The primary objective of this study is to assess the potential effects of injecting and then withdrawing 1.0 bgd of water into the Upper Floridan aquifer near Lake Okeechobee on changes in Floridan aquifer system heads near the well sites and north of the lake. The project objectives will be met by simulating the effects of injecting, and then withdrawing, water near Lake Okeechobee on the Floridan aquifer flow system using the USGS ‘Mega’ model (Sepulveda, 2002). The Mega model extends from the Suwannee River south to the middle of Lake Okeechobee, and from coast to coast. The model has a constant surficial aquifer fixed head array and is vertically discretized to simulate ground-water flow in both the Upper and Lower Floridan aquifers.

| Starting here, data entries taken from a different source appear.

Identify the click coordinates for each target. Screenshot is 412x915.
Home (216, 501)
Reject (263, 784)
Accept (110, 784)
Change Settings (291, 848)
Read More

The model input files, which are presently formatted for inclusion in the original version of the MODFLOW model, will need to be converted to the newer USGS MODFLOW-2000 format (Harbaugh and others, 2000). The locations of injection/withdrawal sites and accompanying rates will be provided by project development team members. Because of the close proximity of the model’s southern boundary to the proposed injection sites, the model cannot be used to evaluate the possible effects of injections and withdrawals to areas south of the lake. The Comprehensive Everglades Restoration Plan's (CERP) Aquifer Storage and Recovery (ASR) project proposes to inject and then withdraw up to 1.0 billion gallons per day (bgd) of surface water into and out of the Upper Floridan aquifer during wet and dry weather conditions at selected sites near Lake Okeechobee. Concern exists, however, that the injection and withdrawal of such large volumes of water may affect water levels in the Floridan aquifer system for considerable distances away from the proposed well sites in South Florida. As a result, project team scientists agree that a regional GW-flow model will eventually be needed to evaluate the magnitudes and extents of head changes resulting from ASR operations. At this time, however, uncertainty exists in just how far the northern boundary for such a model would need to be extended to avoid the undesirable effects caused by assignment of other than natural aquifer boundaries (i.e., constant head or flux boundaries). Also, because water-use data collection represents such a large investment of manpower in the construction of any regional model, it is desired not to extend the boundary any further north than necessary.